By: Jeff Masters 4:21 PM GMT on July 11, 2015

Typhoon Chan-hom made landfall in the Chinese island city of Zhoushan, Zhejiang Province, about 80 miles south-southeast of Shanghai, at 4:40 p.m local time Saturday, reported the official Chinese news agency. At landfall, Chan-hom was a Category 2 storm with winds of 100 mph, making it the strongest typhoon to pass within 100 miles of Shanghai in at least the past 35 years. Since Shanghai was on the weak (left) side of the typhoon, the city did not see strong winds. The strongest winds at Shanghai Pudong Airport on Saturday were sustained at 40 mph, gusting to 56 mph. The city of Shipyu, located about 150 miles south of Shanghai, reported sustained winds of 74 mph at 2 am Saturday local time. Over a million people were evacuated in advance of Chan-hom, and I expect that considerable storm surge damage will be reported. Chan-hom has made its closest approach to Shanghai, and late on Saturday morning was headed north-northeast at 10 mph towards Korea. With cool waters of 21 - 22°C in front of it and high wind shear of 20 - 25 knots expected, Chan-hom should rapidly weaken, and make landfall on Monday morning local time in North Korea as a tropical storm with 50 - 60 mph winds.

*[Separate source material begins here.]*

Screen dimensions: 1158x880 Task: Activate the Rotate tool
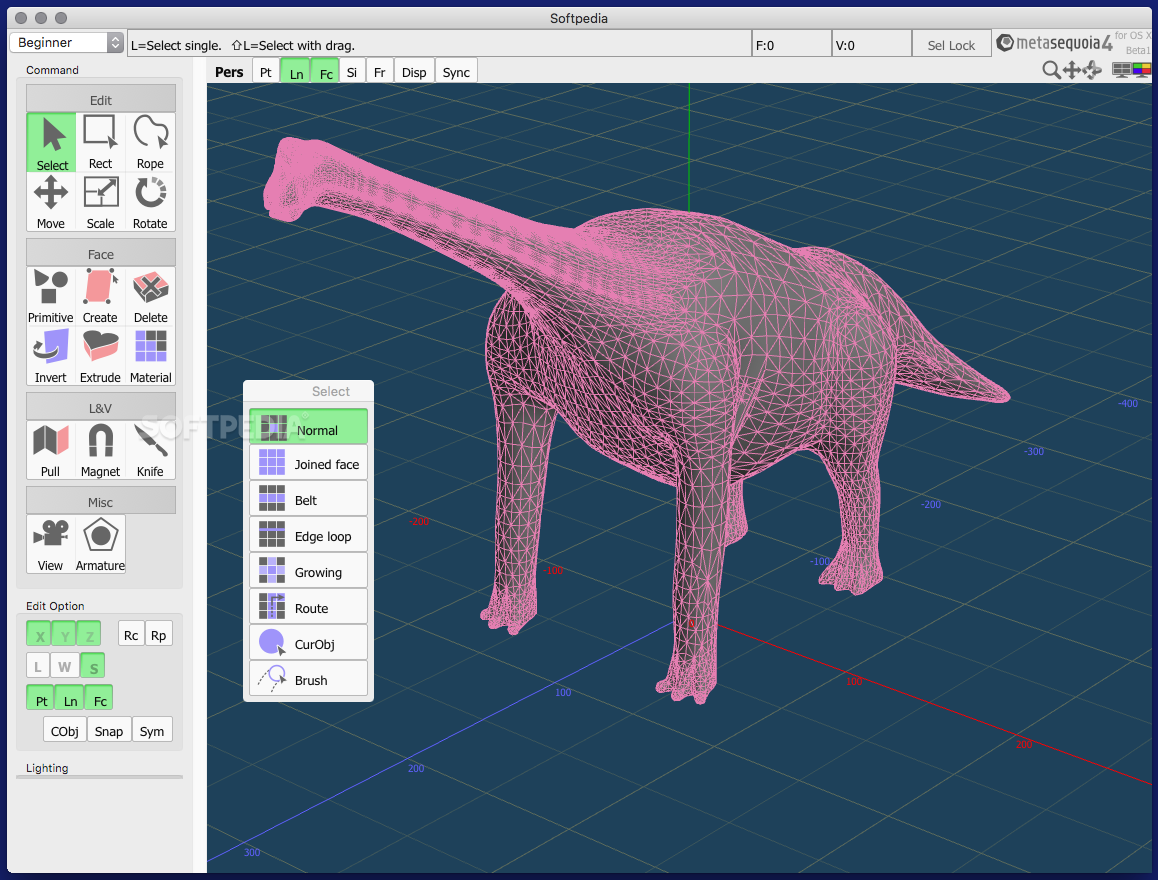(150, 202)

Figure 1. People gather to see huge waves as Typhoon Chan-hom comes near Wenling, in east China's Zhejiang province on July 10, 2015. Image credit: STR/AFP/Getty Images.

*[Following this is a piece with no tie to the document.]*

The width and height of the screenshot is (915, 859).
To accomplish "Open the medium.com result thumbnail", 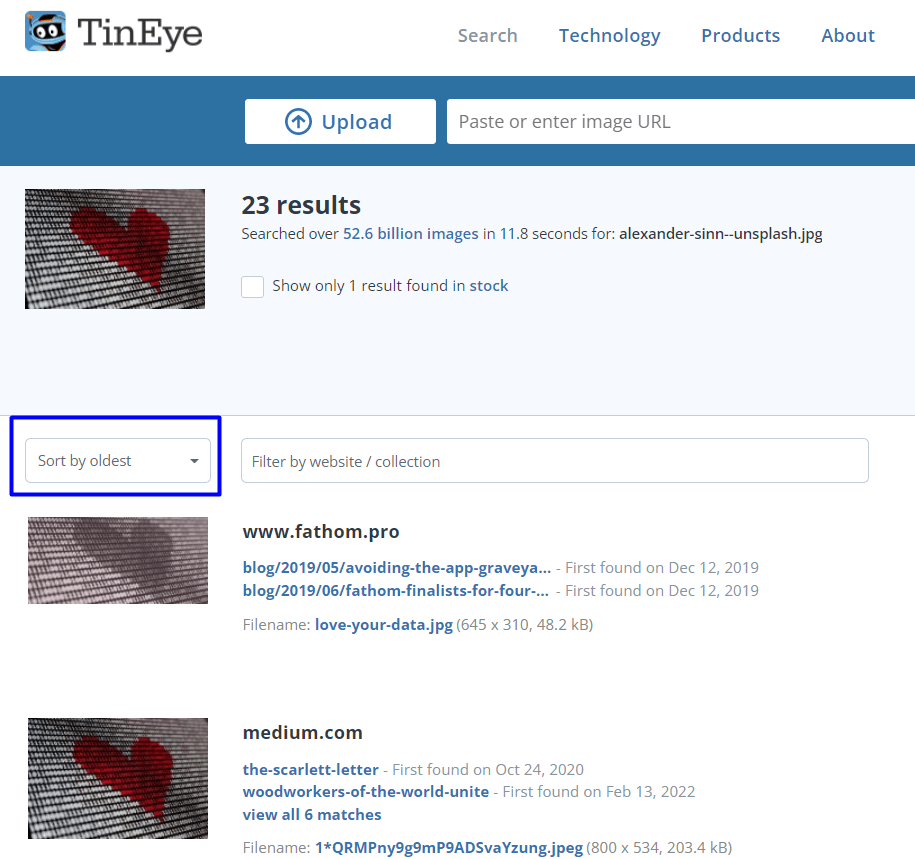I will [x=118, y=778].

Figure 2. Typhoon Chan-hom as seen by the MODIS instrument on NASA's Aqua satellite at approximately midnight EDT Friday, July 10, 2015 (04 UTC Saturday.) At the time, Chan-hom was a Category 2 storm with winds of 100 mph. Image credit: NASA Worldview.

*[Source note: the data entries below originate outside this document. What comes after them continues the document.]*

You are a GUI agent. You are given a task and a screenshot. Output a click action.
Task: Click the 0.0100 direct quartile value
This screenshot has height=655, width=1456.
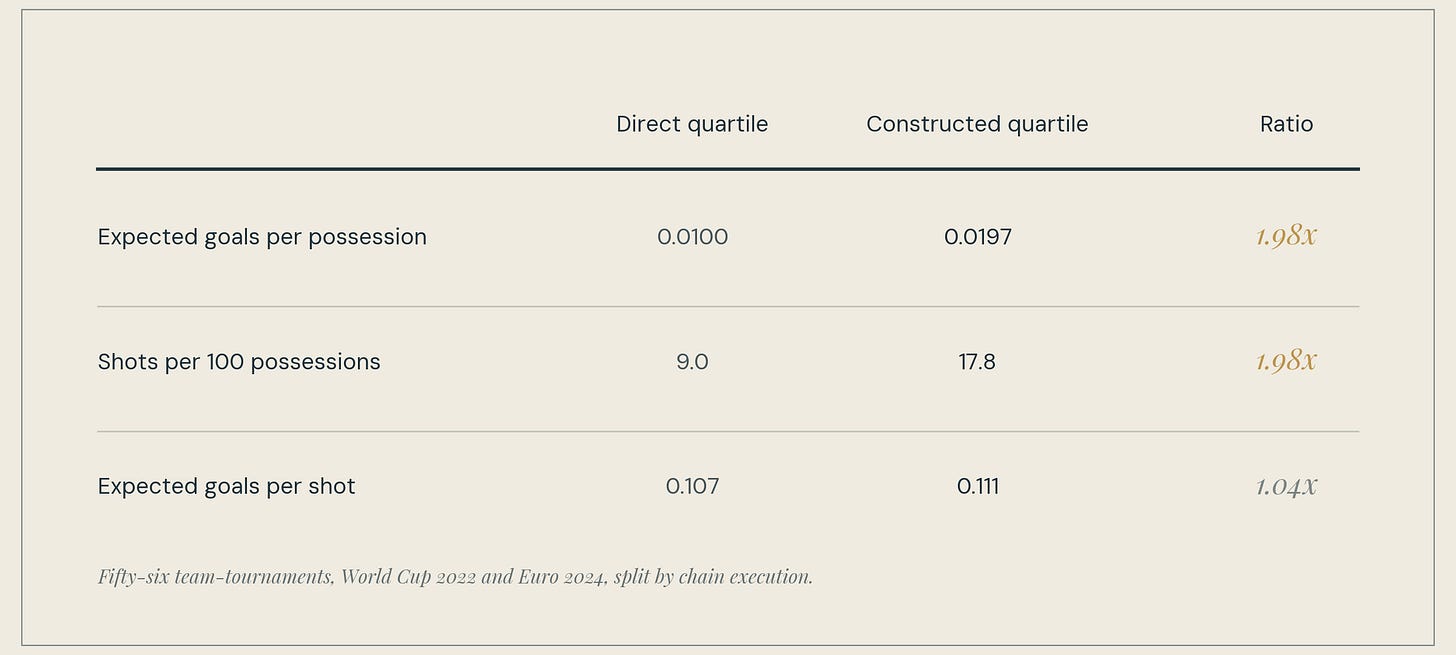coord(692,237)
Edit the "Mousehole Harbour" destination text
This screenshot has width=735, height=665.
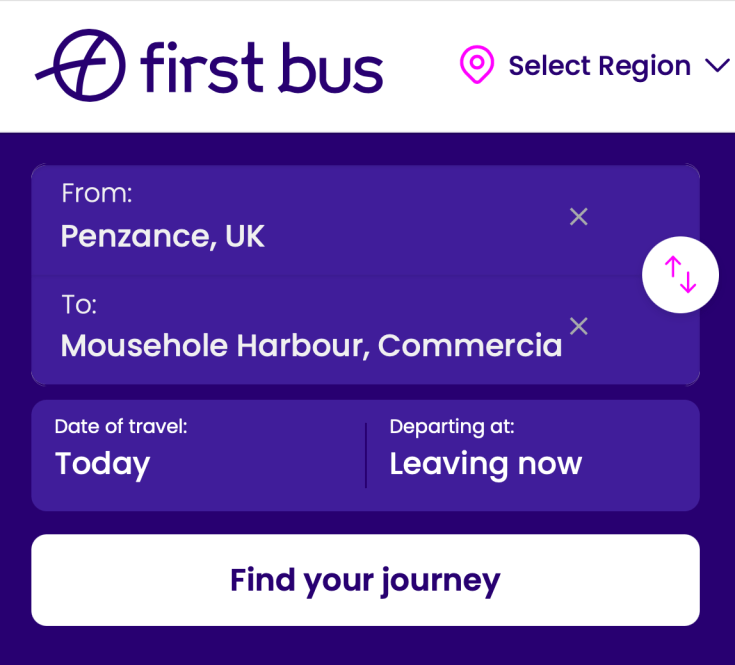click(311, 345)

The new Japanese Himawari satellite has some spectacular imagery of Chan-hom (Sector 4 in Band 3=visible, and Sector 6 in Band 13=IR.)
Chan-hom satellite imagery from NOAA/NESDIS.
Weather radar from China.
Chan-hom weather radar loop from Brian McNoldy, Univ. of Miami, Rosenstiel School.

Figure 3. Surface winds in the tropical Pacific at 11 am EDT Saturday July 11, 2015, revealed the presence of five tropical cyclones, one ex-tropical storm (Ela near Hawaii), and one tropical depression about to form (97E.) Image credit: earth.nullschool.net.

Hyperactive Pacific; Quiet Atlantic
The exceptionally warm surface waters in the tropical Pacific, in combination with the activity of a strong phase of the Madden Julian Oscillation (MJO), has led to the formation of a remarkable simultaneous five tropical cyclones (tropical cyclones is a catch-all phrase to describe all tropical depressions, tropical storms, and hurricanes/typhoons.) On Saturday morning, the most dangerous of these appeared to be Category 2 Typhoon Nangka, which is expected to move northwards and affect Japan by Friday. The other storms besides Chan-hom (none of which are likely to affect any land areas through Wednesday): Tropical Depression 5-E, which formed 265 miles south of Acapulco, Mexico on Saturday morning, and is expected to move the west-northwest, parallel to the coast; Tropical Storm Halola, located in a remote portion of the Pacific about 555 mi Southwest of Johnston Island; and Tropical Depression Two-C, located about 515 miles south of Honolulu, Hawaii, and headed northwest, away from Hawaii. Another tropical disturbance (Invest 97E), located about 1200 miles southwest of the southern tip of Baja California, was close to tropical depression status, and will likely be a tropical depression on Sunday. 97E will head westwards towards Hawaii, but is not likely to survive the long trek there.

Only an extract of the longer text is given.